═══ Data section ═══
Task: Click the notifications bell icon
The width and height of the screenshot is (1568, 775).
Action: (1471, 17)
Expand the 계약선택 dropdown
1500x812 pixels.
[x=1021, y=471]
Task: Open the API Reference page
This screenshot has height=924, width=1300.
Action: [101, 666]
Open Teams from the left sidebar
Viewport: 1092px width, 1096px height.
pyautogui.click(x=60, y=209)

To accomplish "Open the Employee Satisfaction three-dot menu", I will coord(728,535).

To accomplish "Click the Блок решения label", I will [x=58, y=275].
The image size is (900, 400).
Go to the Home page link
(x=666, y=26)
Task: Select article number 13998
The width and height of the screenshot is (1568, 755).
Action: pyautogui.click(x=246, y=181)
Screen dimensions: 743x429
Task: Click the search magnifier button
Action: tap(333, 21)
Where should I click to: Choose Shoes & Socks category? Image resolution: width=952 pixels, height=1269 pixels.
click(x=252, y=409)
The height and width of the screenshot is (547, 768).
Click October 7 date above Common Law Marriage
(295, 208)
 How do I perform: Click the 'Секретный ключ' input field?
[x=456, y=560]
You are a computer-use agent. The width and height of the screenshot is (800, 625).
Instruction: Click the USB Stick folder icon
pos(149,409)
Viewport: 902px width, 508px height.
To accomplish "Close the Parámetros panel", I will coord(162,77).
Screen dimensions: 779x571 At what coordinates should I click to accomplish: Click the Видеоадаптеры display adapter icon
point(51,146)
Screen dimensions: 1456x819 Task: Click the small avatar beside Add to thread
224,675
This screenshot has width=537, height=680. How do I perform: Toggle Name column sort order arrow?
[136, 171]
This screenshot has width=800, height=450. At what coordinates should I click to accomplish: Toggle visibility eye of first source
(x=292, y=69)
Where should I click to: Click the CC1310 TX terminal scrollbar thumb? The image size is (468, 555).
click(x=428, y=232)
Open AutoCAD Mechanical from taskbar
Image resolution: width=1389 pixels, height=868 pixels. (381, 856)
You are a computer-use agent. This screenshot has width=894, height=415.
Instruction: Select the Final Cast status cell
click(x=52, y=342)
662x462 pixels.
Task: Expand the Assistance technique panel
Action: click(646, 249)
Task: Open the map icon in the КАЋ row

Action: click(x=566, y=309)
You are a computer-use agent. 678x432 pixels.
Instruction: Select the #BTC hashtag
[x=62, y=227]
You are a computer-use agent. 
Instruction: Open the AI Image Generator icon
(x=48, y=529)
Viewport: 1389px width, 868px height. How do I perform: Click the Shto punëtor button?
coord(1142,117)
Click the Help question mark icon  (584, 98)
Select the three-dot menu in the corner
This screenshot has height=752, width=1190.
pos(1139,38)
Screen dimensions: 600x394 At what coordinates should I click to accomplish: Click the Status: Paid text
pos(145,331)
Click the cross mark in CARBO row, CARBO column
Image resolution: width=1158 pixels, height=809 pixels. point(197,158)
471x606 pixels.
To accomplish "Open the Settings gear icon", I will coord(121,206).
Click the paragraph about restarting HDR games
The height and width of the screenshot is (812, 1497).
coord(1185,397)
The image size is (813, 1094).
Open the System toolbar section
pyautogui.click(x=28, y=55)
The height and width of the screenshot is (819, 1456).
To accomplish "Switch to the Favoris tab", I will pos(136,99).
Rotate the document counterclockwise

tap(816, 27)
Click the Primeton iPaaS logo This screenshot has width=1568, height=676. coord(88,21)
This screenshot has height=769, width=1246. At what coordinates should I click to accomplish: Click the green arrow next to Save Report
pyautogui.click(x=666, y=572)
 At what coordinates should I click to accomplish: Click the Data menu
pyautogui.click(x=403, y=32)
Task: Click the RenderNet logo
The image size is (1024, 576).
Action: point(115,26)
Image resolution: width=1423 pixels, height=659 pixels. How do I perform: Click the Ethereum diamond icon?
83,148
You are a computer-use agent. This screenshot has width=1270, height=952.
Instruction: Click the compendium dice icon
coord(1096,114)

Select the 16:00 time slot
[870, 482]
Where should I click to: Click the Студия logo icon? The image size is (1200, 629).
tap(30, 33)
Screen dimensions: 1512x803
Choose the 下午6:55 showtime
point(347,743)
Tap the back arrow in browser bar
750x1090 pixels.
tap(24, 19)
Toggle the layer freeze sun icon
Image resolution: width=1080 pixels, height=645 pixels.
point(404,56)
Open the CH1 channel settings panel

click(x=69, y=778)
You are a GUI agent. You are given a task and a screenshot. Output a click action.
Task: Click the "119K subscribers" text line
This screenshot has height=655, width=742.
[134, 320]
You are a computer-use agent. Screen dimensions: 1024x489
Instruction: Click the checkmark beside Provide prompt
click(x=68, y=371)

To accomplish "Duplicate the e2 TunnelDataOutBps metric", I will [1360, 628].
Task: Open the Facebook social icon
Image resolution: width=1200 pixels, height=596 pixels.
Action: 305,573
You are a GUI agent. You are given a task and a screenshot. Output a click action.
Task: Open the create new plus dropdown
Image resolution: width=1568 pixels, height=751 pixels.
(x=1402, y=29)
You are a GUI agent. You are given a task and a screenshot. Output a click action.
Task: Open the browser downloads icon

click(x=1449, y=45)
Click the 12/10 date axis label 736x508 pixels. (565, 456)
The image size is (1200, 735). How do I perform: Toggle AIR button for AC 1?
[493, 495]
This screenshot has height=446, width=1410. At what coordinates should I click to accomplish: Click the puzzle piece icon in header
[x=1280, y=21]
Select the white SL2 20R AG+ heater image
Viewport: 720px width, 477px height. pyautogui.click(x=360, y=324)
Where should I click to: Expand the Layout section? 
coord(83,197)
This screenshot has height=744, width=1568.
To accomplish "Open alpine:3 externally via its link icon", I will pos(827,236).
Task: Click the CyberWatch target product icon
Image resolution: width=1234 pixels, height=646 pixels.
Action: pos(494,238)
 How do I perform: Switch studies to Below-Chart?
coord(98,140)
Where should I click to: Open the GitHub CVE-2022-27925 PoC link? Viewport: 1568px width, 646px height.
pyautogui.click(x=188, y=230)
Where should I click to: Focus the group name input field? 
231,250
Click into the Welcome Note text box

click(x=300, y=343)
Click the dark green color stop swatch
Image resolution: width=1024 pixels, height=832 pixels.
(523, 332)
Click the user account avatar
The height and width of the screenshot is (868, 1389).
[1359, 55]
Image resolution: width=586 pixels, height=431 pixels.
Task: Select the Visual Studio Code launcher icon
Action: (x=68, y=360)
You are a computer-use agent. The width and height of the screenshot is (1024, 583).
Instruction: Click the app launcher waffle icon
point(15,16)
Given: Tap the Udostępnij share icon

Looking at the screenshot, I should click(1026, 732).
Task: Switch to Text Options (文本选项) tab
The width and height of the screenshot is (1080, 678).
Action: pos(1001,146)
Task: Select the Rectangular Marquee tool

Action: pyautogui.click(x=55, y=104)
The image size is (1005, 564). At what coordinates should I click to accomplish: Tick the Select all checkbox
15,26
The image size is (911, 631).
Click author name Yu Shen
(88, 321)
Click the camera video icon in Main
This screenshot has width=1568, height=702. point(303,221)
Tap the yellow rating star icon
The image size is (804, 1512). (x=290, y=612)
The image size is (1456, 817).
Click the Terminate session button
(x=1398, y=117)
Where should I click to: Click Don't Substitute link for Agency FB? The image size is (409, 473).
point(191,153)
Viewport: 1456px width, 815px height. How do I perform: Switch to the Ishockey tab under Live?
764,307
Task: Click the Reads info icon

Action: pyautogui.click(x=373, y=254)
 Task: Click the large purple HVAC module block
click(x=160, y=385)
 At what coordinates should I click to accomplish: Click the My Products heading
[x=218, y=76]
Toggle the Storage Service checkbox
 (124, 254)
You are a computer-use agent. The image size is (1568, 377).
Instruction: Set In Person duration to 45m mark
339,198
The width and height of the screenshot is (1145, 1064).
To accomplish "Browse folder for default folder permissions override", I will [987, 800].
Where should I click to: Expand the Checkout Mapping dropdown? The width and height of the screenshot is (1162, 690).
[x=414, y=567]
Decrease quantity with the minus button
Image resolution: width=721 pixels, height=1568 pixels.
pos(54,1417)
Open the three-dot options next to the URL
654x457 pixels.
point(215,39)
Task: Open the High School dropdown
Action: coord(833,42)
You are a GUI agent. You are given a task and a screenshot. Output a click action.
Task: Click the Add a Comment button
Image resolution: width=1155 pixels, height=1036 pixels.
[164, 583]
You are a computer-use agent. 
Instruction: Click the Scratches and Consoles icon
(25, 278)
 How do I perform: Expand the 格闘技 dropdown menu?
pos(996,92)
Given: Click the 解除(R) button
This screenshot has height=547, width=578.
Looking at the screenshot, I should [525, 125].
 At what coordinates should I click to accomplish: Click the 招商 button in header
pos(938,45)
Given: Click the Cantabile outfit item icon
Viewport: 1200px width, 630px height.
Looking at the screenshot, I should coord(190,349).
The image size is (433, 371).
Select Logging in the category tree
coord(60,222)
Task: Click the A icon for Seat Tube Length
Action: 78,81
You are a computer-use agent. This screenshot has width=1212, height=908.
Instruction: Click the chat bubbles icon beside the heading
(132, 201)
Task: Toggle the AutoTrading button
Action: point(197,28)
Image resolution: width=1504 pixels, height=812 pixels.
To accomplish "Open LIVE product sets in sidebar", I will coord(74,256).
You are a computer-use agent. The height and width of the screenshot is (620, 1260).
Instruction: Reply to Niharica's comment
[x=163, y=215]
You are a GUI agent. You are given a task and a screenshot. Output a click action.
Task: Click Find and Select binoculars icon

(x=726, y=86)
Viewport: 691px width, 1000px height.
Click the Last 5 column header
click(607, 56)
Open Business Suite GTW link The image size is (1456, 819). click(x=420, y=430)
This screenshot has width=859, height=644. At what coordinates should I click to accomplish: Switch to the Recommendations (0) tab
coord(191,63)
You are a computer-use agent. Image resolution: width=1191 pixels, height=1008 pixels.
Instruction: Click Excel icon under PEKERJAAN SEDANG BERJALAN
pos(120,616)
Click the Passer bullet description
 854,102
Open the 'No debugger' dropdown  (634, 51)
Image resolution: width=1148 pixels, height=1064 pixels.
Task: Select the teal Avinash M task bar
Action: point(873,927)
═══
Set task → Format the data lines from the one containing "I will coord(728,535)." through the one containing "Action: tap(333, 21)", inclusive, as a Markdown table with the columns Row and Line. Leave out any blank lines.

Task solution →
| Row | Line |
|---|---|
| 1 | To accomplish "Open the Employee Satisfaction three-dot menu", I will coord(728,535). |
| 2 | To accomplish "Click the Блок решения label", I will [x=58, y=275]. |
| 3 | The image size is (900, 400). |
| 4 | Go to the Home page link |
| 5 | (x=666, y=26) |
| 6 | Task: Select article number 13998 |
| 7 | The width and height of the screenshot is (1568, 755). |
| 8 | Action: pyautogui.click(x=246, y=181) |
| 9 | Screen dimensions: 743x429 |
| 10 | Task: Click the search magnifier button |
| 11 | Action: tap(333, 21) |